== Exercise data ==

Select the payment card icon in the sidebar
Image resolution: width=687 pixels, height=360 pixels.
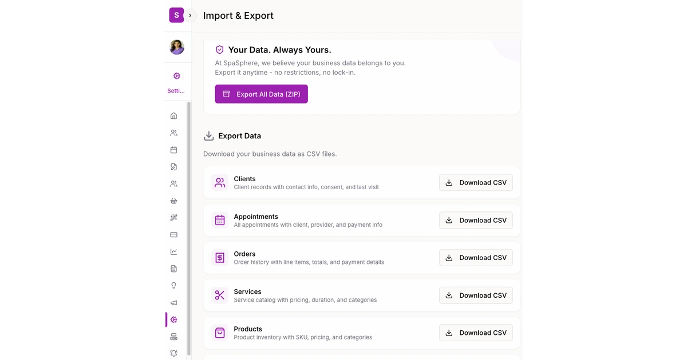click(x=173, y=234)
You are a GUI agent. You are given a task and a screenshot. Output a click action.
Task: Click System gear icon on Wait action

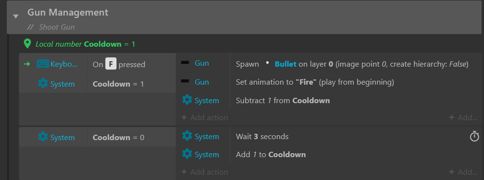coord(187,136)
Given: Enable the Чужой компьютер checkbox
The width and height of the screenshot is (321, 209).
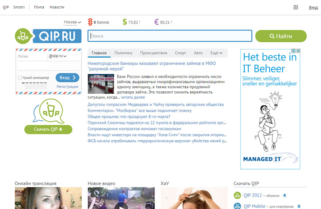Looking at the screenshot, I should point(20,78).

===
== Exercise data ==

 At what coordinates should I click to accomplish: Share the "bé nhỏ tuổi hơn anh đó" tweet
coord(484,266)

===

From the line containing "You are a GUI" through the line containing "Given: Enable the Чужой компьютер checkbox", copy every line above exactly, without pictures.

Final answer:
You are a GUI agent. You are given a task and a screenshot. Output a click action.
Task: Click System gear icon on Wait action

coord(187,136)
Given: Enable the Чужой компьютер checkbox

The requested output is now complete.